## CHALLENGE
Can you output the lines from the one containing "The width and" through the last line as a Markdown table with the columns No. and Line? Skip blank lines and leave the pictures out.

BEGIN GIVEN INFORMATION

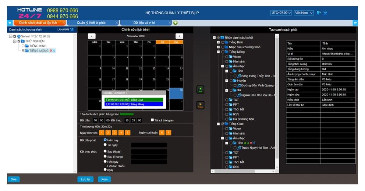Add a new tab with green plus
The image size is (365, 191).
coord(176,23)
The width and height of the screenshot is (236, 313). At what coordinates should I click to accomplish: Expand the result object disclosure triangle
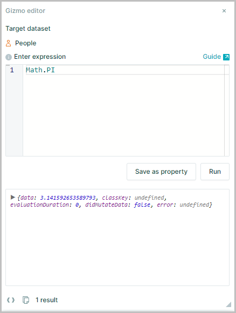(13, 197)
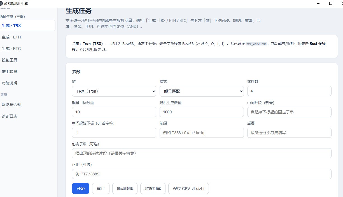Image resolution: width=343 pixels, height=197 pixels.
Task: Open the 模式 dropdown set to 靓号匹配
Action: coord(202,91)
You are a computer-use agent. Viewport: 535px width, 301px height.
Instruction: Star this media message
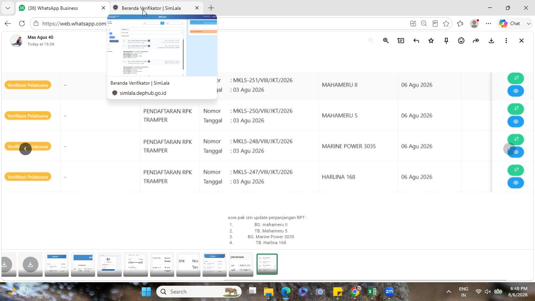coord(431,40)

END GIVEN INFORMATION

## PROBLEM SOLUTION
| No. | Line |
|---|---|
| 1 | The width and height of the screenshot is (236, 313). At what coordinates should I click to accomplish: Expand the result object disclosure triangle |
| 2 | (13, 197) |
| 3 | Image resolution: width=343 pixels, height=197 pixels. |
| 4 | Task: Open the 模式 dropdown set to 靓号匹配 |
| 5 | Action: coord(202,91) |
| 6 | You are a computer-use agent. Viewport: 535px width, 301px height. |
| 7 | Instruction: Star this media message |
| 8 | coord(431,40) |